OnEBoard Chat: Mastering Continuous Chat in Google Meet

This week Nina Trankova demonstrated how to manage the new continuous Chat feature in Google Meet meetings. Continuous Chat is a persistent Google Chat group conversation for meeting invitees who are within the same Google Workspace organization as the meeting host. 

This week's background was created from the prompt "cosy cabin on the side of a pathway in a winter forest with a snowdrops meadow".

Topics

           

  • How to enable "continuous meeting chat" in Google Calendar as a Meet meeting host. 
  • Google Workspace Administrator controls. 
  • Complexity of the settings to manage this feature.
  • Limitations when the meeting includes external guests. 
  • Current technical issues and unpredictable behavior.
  • Use cases, especially for businesses. 
  • How this is an example of a shift in meeting culture. 

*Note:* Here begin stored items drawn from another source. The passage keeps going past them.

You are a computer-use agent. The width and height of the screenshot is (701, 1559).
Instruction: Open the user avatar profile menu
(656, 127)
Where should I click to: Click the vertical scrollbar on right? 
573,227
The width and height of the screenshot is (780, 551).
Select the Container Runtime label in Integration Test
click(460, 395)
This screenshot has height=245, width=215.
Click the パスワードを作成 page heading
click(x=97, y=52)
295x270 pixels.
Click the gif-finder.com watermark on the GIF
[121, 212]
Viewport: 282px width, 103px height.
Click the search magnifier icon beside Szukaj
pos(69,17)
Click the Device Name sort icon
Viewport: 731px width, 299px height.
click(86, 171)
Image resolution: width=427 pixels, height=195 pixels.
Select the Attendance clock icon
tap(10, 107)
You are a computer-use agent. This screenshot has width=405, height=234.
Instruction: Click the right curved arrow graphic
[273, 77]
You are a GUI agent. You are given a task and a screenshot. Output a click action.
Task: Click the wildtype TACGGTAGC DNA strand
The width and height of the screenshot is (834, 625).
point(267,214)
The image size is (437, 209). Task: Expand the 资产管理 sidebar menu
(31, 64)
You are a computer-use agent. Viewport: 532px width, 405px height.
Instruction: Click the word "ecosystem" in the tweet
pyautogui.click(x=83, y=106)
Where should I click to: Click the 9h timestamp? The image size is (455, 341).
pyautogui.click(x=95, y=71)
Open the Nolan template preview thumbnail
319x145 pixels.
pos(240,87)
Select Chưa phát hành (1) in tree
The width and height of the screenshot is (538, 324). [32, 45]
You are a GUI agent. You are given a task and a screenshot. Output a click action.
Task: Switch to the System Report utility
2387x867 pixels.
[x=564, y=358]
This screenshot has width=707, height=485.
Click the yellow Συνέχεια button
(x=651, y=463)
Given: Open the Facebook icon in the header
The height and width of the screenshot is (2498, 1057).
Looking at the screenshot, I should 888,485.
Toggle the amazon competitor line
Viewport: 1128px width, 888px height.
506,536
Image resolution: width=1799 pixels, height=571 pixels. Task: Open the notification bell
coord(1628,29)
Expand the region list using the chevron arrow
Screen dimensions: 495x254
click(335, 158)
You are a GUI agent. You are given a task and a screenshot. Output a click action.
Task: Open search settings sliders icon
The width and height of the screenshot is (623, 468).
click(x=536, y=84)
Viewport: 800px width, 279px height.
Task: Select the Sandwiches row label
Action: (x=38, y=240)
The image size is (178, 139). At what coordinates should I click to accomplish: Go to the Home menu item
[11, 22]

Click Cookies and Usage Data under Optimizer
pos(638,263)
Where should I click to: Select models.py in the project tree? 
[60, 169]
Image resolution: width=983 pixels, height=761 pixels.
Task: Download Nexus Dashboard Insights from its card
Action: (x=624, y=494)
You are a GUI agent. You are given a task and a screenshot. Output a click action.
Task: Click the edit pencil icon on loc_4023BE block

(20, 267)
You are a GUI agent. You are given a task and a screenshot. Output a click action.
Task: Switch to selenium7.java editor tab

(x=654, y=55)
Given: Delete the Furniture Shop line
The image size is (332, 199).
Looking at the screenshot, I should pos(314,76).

Enabling Continuous Meeting Chat for a Meet Meeting


If you are a Google Workspace Business, Enterprise or Frontline user, and continuous meeting chat is enabled for your organization, you can turn it on for a meeting in Google Calendar: 

1. Create a Google Calendar Event
2. Add Google Meet video conferencing. 
3. Click the gear icon for Meet, open the Waiting Room tab, and turn that off. 
4. In the Host Controls, make sure "Ongoing Chat" is turned On
5. Click Save.
6. Join the Meet meeting and send a message. 

You will be able to find the discussion after the meeting in Google Chat under Direct Messages. 

This setting cannot be changed from inside the meeting. Nina notes, "It is not a button that is active. You cannot change from inside the meeting. You need to go back to the calendar event and toggle it and turn it off from there."

Takeaways

Nina Trankova on how continuous chat works with external meeting participants: "What's interesting is that this is a tool mainly for businesses. So everyone in the organization is reading and participating. But when you have external guests, they can  text and read the messages from the moment they join the meeting until it ends. As soon as they leave the meeting, they will not be able to access this chat. Continuous chat is not for external guests. That's the confusing part because you know if you go to someone's premises and leave you would like to know how it's continuing with the talks or negotiations but you will have no access."

Nina Trankova on using Google's AI tools in Chat: "So on the Chat side live if we see any messages there on the other side it's like an archive. Imagine, for example, we are doing a sales report and it piles up each month, year after year. We could deploy an agent and ask it to analyze so we don't miss any  important detail and can eventually automate new processes. That's why I imagine this new way of continuous conversation is of great value to the businesses."

Nina Trankova on how this is a conceptual change: "To me a meeting starts and ends. [...] I prefer to think about it like started and finished. This continuous chat is another concept, it's totally different, it's like a gossip even before the meeting."

Bob Danley on technical issues: "The problem with using this is that it isn't made for the common man or woman [...] you have to have and you know pretty much an advanced knowledge of how this works behind the scenes.  You may never even get to the point that we're at right now where you're actually in a meeting and discussing the pitfalls."

Peggy Kolm on why you might not want to enable this for every meeting: "for people who have frequent meetings, if you have this turned on, it creates a new group conversation for every meeting in Google Chat. And of course, if you have one meeting every day for a week, that's five new group conversations per week. And it could actually be the same people in each of those conversations. So, I think managing that is kind of tricky. And maybe you only want to turn it on for certain important conversations. Otherwise, people could get really overwhelmed."

Andrew in the live chat: "I guess for now I'd recommend it only be used for meetings within an organization."

Limitations

In some cases continuous Chat may not be available in the meeting, even though it appears to be enabled.
 
Meeting & Host Configuration
  • Meeting Type: The feature is not supported for live streams, instant meetings, meetings with Client-Side Encryption (CSE), breakout rooms, huddles, or events without a Meet ID.
  • Waiting Room: It is not supported if the waiting room feature is enabled for the meeting.
  • Host Controls: It is not supported if the host turns off chat in the Calendar event's video call options before the meeting starts.
  • Guest List Visibility: It is not supported if the meeting organizer turns off the "See guest list" setting in the Calendar event.
  • Meeting Size: It is not supported if the meeting has more than 200 invited guests.
User & Device Limitations
  • User Type: If the user is external, not signed in, a temporary user, or not on the calendar invite, they typically lose chat history when the meeting ends, even if they participated in the Chat during the meeting.
  • Device: It is not supported if the user joins from specific hardware like Zoom or Cisco rooms, or from a mobile device with an outdated OS or without the Google Chat or Gmail app installed.
Organization & Policy Restrictions
  • Chat History: It is not supported if the administrator policy forces "Chat history off" for a user. This results in a view-only chat experience.
  • External Chat Policies: It is not supported if the host's or guest's organization has policies that restrict chatting with external users.
  • Chat Service Disabled: It is not supported if the administrator has disabled the Google Chat service for a specific user.